Cannabis Markets

Volatility Takes Front Seat in Marijuana Market

I believe investing is ultimately about trends.

There are cyclical, economic, emerging, seasonal, Kitchin, Juglar and Kondratiev waves. There are bull and bear markets. There are new industries and technologies to embrace as well as dying ones to avoid.

There are also herd mentalities to recognize at market tops and bottoms.

I’m a strong believer in volatility. That’s my bread and butter. And I think it’s the greatest wealth generator the market can offer.

If you accept volatility into your life, act aggressively at lows and practice caution at highs, you’re going to be a successful investor.

Right now, I’d practice caution…

Especially when it comes to the market’s newest darling.

Now, I’ve long stated that the cannabis sector would be the hottest of the year. In January and February, following the start of California’s first legal adult-use sales, pot stocks were all the rage.

Then there were several months of tough going. U.S. Attorney General Jeff Sessions rescinded some Obama-era memos about the federal government not encroaching on states’ rights… And the start of the Canadian nationwide recreational market was pushed from July to October.

The bears jumped on this, and pot stocks had a difficult time.

In mid-August, as you know, cannabis stocks bottomed out. And they’ve since been on a tremendous tear.

One in particular has stood out above all others… Tilray (Nasdaq: TLRY).

I highlighted Tilray here before its IPO. And I noted some of the action driving shares in a recent article.

But now alarms are going off…

Tilray IPO’d at $17. On its first day of trading on July 19, shares opened at $23.05.

This week, those shares were now at $230.

That’s a gain of 897%!

That’s fantastic. But it’s time to pump the brakes.

In less than two months, Tilray has catapulted to a market cap of more than $20 billion.

That means it’s now more than twice the size of Alaska Airlines (NYSE: ALK), Harley-Davidson (NYSE: HOG), Domino’s (NYSE: DPZ), Macy’s (NYSE: M) and Whirlpool (NYSE: WHR).

It’s now three times larger than Columbia Sportswear (Nasdaq: COLM), Dunkin’ Brands Group (Nasdaq: DNKN), Hanesbrands (NYSE: HBI) and Owens Corning (NYSE: OC).

It’s now five times the size of Under Armour (NYSE: UAA) and World Wrestling Entertainment (NYSE: WWE).

More importantly, it’s double the size of Canopy Growth Corp. (NYSE: CGC).

In Tilray’s second quarter earnings release, revenue grew 95% to $9.7 million. It sold 1,514 kilograms at a range of $6.20 to $6.38 per gram.
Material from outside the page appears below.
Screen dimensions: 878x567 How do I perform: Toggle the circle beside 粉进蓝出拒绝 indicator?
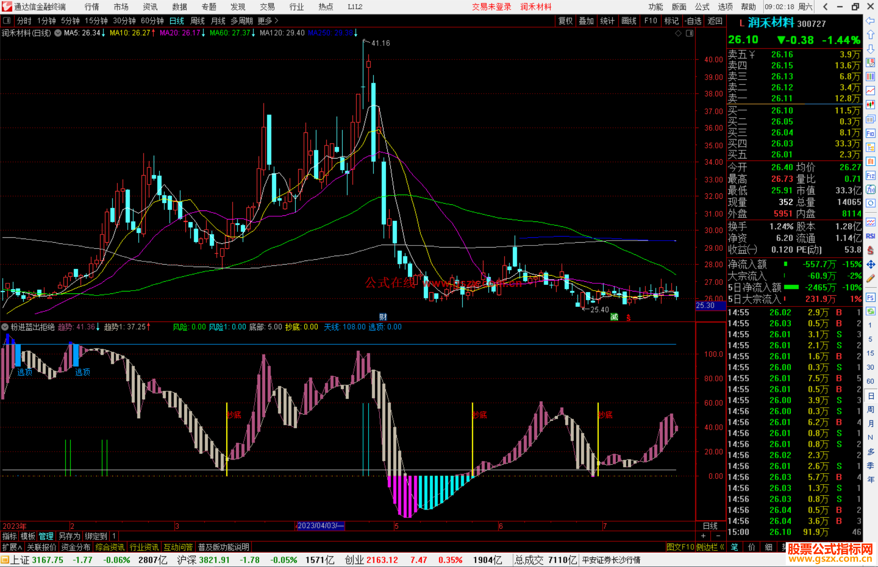(x=5, y=327)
I know the markets are forward looking, but the current $20 billion valuation is too much.

I’m friends with a lot of traders and investors. They’re all saying, “It’s free money! It’s too easy!”

That brings us to what really concerns me…

This is Tilray’s price chart since mid-month. There were a couple of announcements that triggered spikes. But the trading on September 19 should sound warning bells for all cannabis investors.

On that day, Tilray’s shares surged 93.6% to a peak of $300.

They then tumbled all the way down to $151.40. That collapse took just 45 minutes, from 2:45 p.m. to 3:30 p.m. Shares finally ended the day up 38% at $217.

But not before they halted five separate times because of the volatility.

That chart alone should have investors taking a step back.

Wall Street’s reefer madness with Tilray has already begun to unravel… and rapidly.

Since hitting $300, shares have tanked during the following trading sessions, losing 58.3% of their value.

Beyond that, also on September 19, the popular zero-fee trading app Robinhood had to halt new orders for Aurora Cannabis (TSX: ACB; OTC: ACBFF). It couldn’t support the volume of orders received. Aurora is the 16th most popular stock to hold on the app.

What we’re seeing are the dangerous hallmarks of irrational exuberance.

The speculation is fed by news of price increases that ignites investor enthusiasm, which spurs prices higher and draws more investors in as share prices continue to swell.

The value of the investment – the reality – is no longer important.

The gambler’s mentality takes charge, goaded on by the envy of other investors’ successes.

Headlines are now touting the new billionaires minted by the cannabis surge. That’s only going to add fuel.

I believe in the future of the cannabis market.

I believe the potential exists.

But this is a situation where investors need to practice caution and be wary. When Tilray collapses – and I believe it will – it’s going to affect the entire cannabis sector.

It will be a bomb that reverberates throughout the entire industry.

So don’t get overweight… especially in one position. Have an exit strategy, either a hard stop or a trailing stop. And above all, don’t chase the rabbit; let it come to you.

Volatility is the greatest wealth generator the market has to offer. But you don’t want to get trapped on the wrong side.